OK, I see about half of you making mental lists of every disaster that will ensue, starting with encountering a species that takes pacifism to mean “free lunch!” Another quarter are nodding, because Society of Friends (Quakers) in Space sounds like the best, safest way to explore, if explore we must (without the Christian religious aspect of the Society of Friends, of course). And another quarter have already given up because you are irritated with the long, impossible conceit that your just read. And a few are furious because I’m making fun of your vision for the future.
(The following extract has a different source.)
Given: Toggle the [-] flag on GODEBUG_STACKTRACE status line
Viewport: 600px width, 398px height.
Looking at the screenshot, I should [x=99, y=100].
I don’t believe we can wait. We humans are creative enough, ambitious enough, and determined enough to work on space exploration as well as feeding people (I’d wager that you won’t find many space-opera and hard sci-fi fans blocking Golden Rice and other developments) and bringing world justice (the Taliban, Boko Haram, Hindu fundamentalists, and others don’t read sci-fi. Robert Mugabe, Kim Jong Un, Vladimir Putin, and like-minded men and women don’t want space travel, because people might escape. Unless it is space conquest, by their hand-picked supporters, for the greater glory of [dictator].) We just need pioneers willing to take risks, to do the best we can with what we have, and to be willing to fend off trouble if trouble comes looking for us. And perhaps Joss Whedon is right: we’re it, and the universe is ours for the taking, even if we are our own worst enemy.
TL;DR – If we wait for perfection so we can send only saints into space, we’ll never leave Earth. If we wait until we’ve returned Earth to its green and pristine pre-human state, ditto. If we wait until the waters of justice roll down over the world and everyone has everything and all creatures are equal, well, according to several faiths, at that point, the Most High has ended and remade creation, and we won’t need rockets or gravity elevators to visit other worlds. I’d rather give it a try now, as we are, imperfections and all.